The transformer shortage runs on a separate track and makes the process problem worse. A project can clear its study and win its permits and still wait years for the transformer that anchors its connection. Switchgear, pad-mount units, and protective relays have all faced the same squeeze. Equipment that took twelve weeks to procure in 2019 routinely takes far longer now. Contractors front-load orders, hold gear in staging yards, and redesign around whatever is available.

Because in the end, none of it — not the study, not the permit, not the transformer on the flatbed — assembles itself. The buildout is carried out by people, and the people are running short.

11 — The Workforce Challenge

Every great construction effort eventually meets the same limit: the people who can do the work. This one is no exception, and its labor problem is sharper than most, because it demands specialized skill across many trades at once — and because two decades of flat demand let those pipelines thin, drift to other industries, or simply never grow toward a need that did not yet feel urgent.
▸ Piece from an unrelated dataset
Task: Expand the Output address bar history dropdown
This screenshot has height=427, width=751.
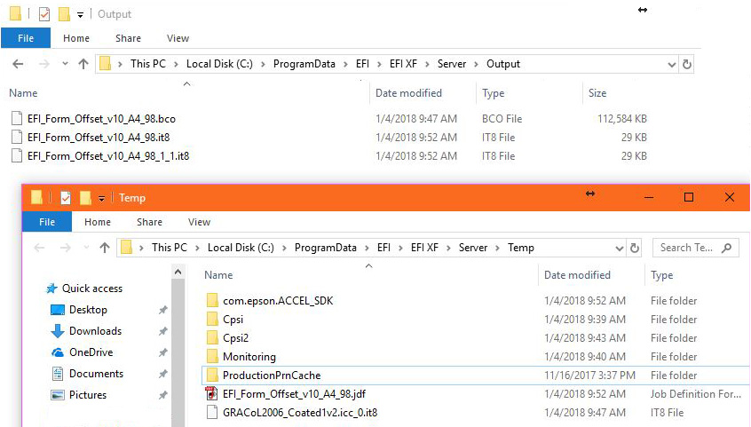Action: pos(671,64)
The essential point is easy to state and hard to solve. A great many of these projects are limited not by money and not by technology, but by the availability of qualified people. The capital can be approved, the financing closed, the equipment on order — and the work still cannot move faster than the crews on site.

You can design the substation, finance the project, obtain the permits, and procure the transformer. None of it moves until you have the crews to build it — and the crews are already booked.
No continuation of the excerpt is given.